Thursday, November 16, 2006


Saying What You Mean, Meaning What You Say

Words, damned words. Using the right words to accurately convey ideas is something I have to be very careful about in my work, so my limitations as a writer and speaker annoy me almost every day. I often search for the right expression and draw a big, fat blank. Or worse, my mouth wants to move and say the wrong word, one that's inadequate to what I need to describe, or one that's second-class. My head doesn't want it to, but sometimes my mouth moves and it comes out anyway. I wish I were better with words, and that someone like the tutor Peter O'Toole played in the movie 'The Last Emperor' had said to me, as he did to the young Puyi, "I am here to teach you to say what you mean, and to mean what you say."

You need to fight for the definitions of words every so often, or purveyors of lies and euphemisms will come in and steal meaning from your life. Consider the term the Nazis cooked up to describe the ghettos they herded Jews into: "Autonomous Jewish Territories." Or consider how BushCo uses words. Here's how Still Life Living spelled it out in the comments section a while back:
This is the argument even Bush put forward in discussions of the meaning of "cruel and inhumane treatment." Unfortunately, no one taught him the meaning of consistency. Otherwise he would have understood the problems with the following phases:

* Compassionate Conservatism
* Road Map to Peace
* Axis of Evil
* Connection between Al Qaeda and Iraq
* If anyone from my administration was involved in the leaking of a CIA agent's name to the press, they will be fired.
* Heckofajob!
* Liberators
* ...

The problem stems from education (that period between ages 5 and 25 when young people are supposed to dedicate thier lives to preparing to join society as an active member -- which Bush seems to have been granted a waiver on).

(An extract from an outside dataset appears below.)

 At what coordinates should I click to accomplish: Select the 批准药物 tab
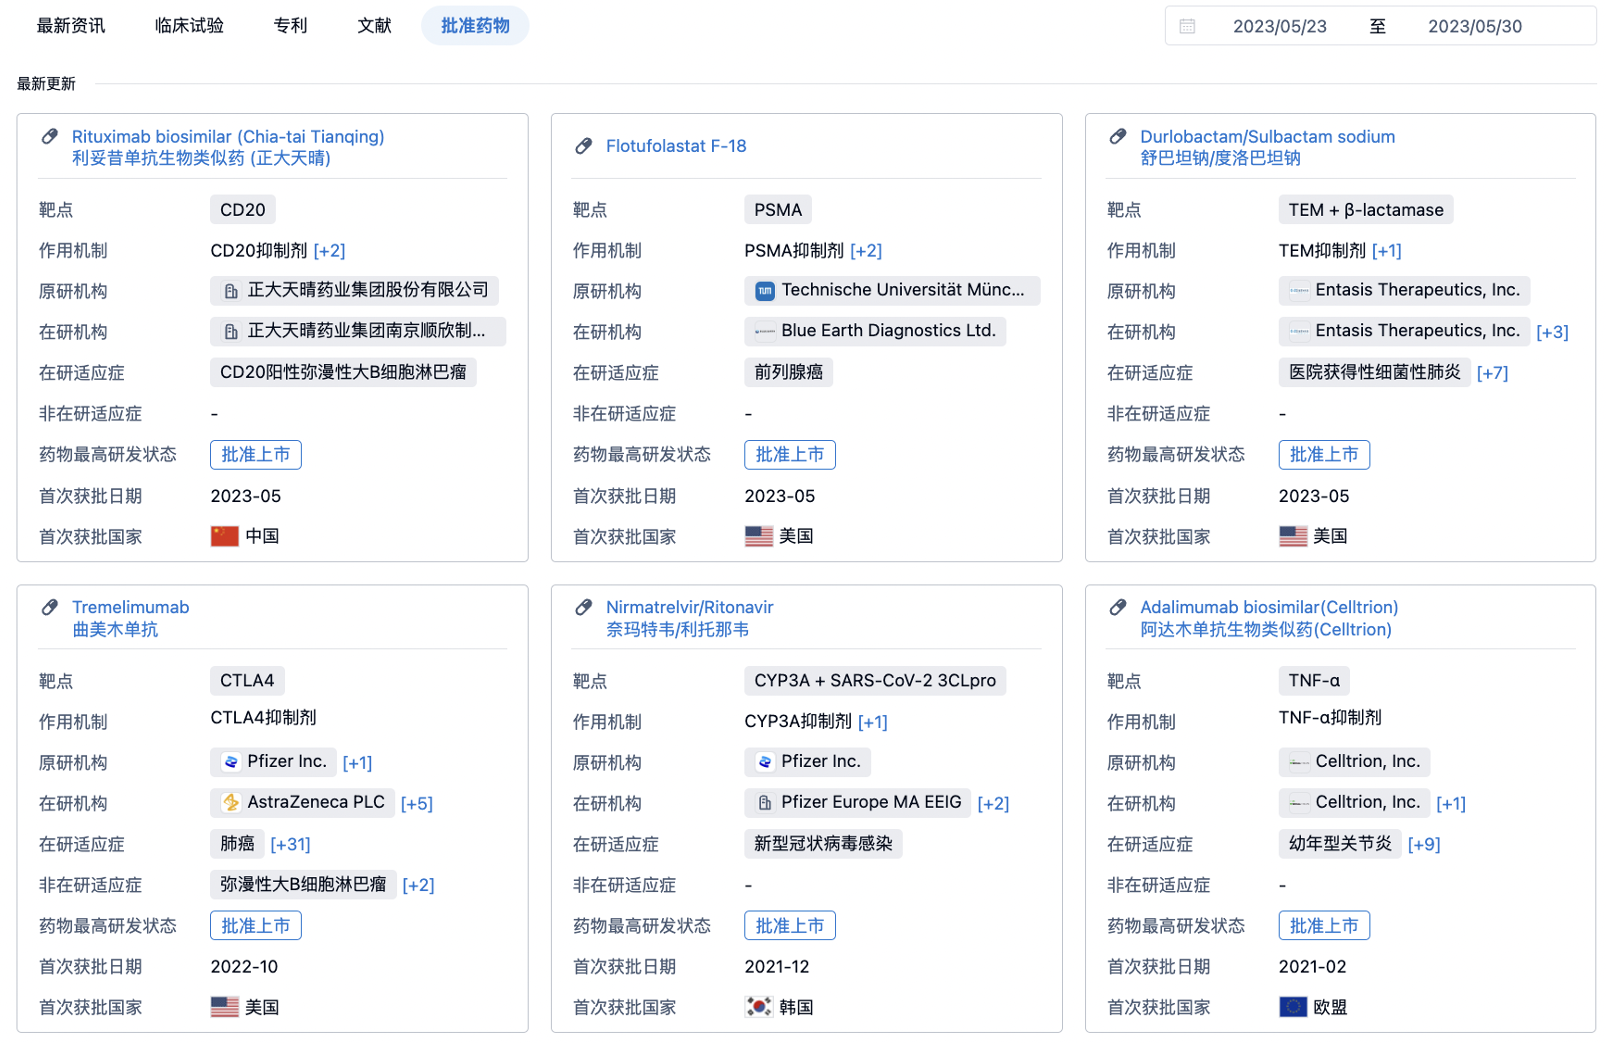click(x=475, y=26)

In Skinny Legs and All, Tom Robbins lays out the argument that insanity is caused by people not having command of the definitions of words. I have noticed that there are two sides to words: the ability to listen and the ability to speak/write. You can get by as a listener with only a partial understanding of the words because context can help you figure out the intended meaning. This is not true from the spoken side. If you don't know what the word means, you can't really use it convincingly because you don't really know what you are saying.

My point is that BushCo likes people to be dumbed down. They are more likely to agree with the logic that is presented to them if they don't have the tools to fully process, analyze and then challenge the statement. Put these people in a group and they become easy to manipulate.

The goal then is to provide limited education. Just enough for people to be functional, but not enough to challege authority. Can we all say "No Child Left Behind"?
BushCo's signature style is to order words around as if they were commanding the definitions of words to change, and they apparently think reality will follow suit. Even the Nazis had more respect for language.

2 comments:

Anonymous said...

Ah...words. The USDA announced today that hunger in the US will now be referred to as "food security issues".
"Sanity is not statistical"
http://www.ers.usda.gov/Briefing/FoodSecurity/

MarcLord said...

"The misuse of language induces evil in the soul." (Socrates, as quoted by Plato, as quoted by Jon Schwarz over at A Tiny Revolution.)

Food security issues. The Bush Culture will certainly be a rich, but hopefully thin, trove for future anthropological content analysts to sift through.